Before you finish, make sure each line of the records has been retyped exactly.

┄┄┄┄┄┄┄┄┄┄

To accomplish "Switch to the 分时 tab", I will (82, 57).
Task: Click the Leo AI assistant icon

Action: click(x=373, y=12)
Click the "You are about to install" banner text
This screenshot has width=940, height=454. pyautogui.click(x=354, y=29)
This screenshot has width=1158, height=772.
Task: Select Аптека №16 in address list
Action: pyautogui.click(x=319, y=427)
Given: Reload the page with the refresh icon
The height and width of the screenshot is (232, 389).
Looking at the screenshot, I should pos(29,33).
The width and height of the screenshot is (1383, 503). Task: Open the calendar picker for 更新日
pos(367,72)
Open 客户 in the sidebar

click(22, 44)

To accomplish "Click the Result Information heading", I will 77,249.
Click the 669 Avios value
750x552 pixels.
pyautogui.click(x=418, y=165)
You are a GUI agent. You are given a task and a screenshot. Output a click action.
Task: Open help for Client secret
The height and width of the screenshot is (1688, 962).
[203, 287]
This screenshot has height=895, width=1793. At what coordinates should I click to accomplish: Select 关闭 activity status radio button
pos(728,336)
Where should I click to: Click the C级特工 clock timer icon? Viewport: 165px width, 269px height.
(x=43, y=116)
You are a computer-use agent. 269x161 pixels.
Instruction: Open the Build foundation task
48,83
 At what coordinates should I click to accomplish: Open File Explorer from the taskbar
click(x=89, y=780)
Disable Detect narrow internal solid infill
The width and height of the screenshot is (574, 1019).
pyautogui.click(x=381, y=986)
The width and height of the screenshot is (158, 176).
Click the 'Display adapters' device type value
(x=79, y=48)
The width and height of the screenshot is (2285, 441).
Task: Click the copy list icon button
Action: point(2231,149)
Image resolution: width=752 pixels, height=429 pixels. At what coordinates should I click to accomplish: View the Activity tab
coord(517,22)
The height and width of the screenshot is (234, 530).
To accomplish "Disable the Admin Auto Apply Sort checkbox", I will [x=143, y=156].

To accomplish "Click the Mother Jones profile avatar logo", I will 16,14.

┄┄┄┄┄┄┄┄┄┄

Task answer -
To accomplish "Switch to the 分时 tab", I will (82, 57).
Task: Click the Leo AI assistant icon

Action: click(x=373, y=12)
Click the "You are about to install" banner text
This screenshot has width=940, height=454. pyautogui.click(x=354, y=29)
This screenshot has width=1158, height=772.
Task: Select Аптека №16 in address list
Action: pyautogui.click(x=319, y=427)
Given: Reload the page with the refresh icon
The height and width of the screenshot is (232, 389).
Looking at the screenshot, I should pos(29,33).
The width and height of the screenshot is (1383, 503). Task: Open the calendar picker for 更新日
pos(367,72)
Open 客户 in the sidebar

click(22, 44)

To accomplish "Click the Result Information heading", I will 77,249.
Click the 669 Avios value
750x552 pixels.
pyautogui.click(x=418, y=165)
You are a GUI agent. You are given a task and a screenshot. Output a click action.
Task: Open help for Client secret
The height and width of the screenshot is (1688, 962).
[203, 287]
This screenshot has height=895, width=1793. At what coordinates should I click to accomplish: Select 关闭 activity status radio button
pos(728,336)
Where should I click to: Click the C级特工 clock timer icon? Viewport: 165px width, 269px height.
(x=43, y=116)
You are a computer-use agent. 269x161 pixels.
Instruction: Open the Build foundation task
48,83
 At what coordinates should I click to accomplish: Open File Explorer from the taskbar
click(x=89, y=780)
Disable Detect narrow internal solid infill
The width and height of the screenshot is (574, 1019).
pyautogui.click(x=381, y=986)
The width and height of the screenshot is (158, 176).
Click the 'Display adapters' device type value
(x=79, y=48)
The width and height of the screenshot is (2285, 441).
Task: Click the copy list icon button
Action: point(2231,149)
Image resolution: width=752 pixels, height=429 pixels. At what coordinates should I click to accomplish: View the Activity tab
coord(517,22)
The height and width of the screenshot is (234, 530).
To accomplish "Disable the Admin Auto Apply Sort checkbox", I will [x=143, y=156].

To accomplish "Click the Mother Jones profile avatar logo", I will 16,14.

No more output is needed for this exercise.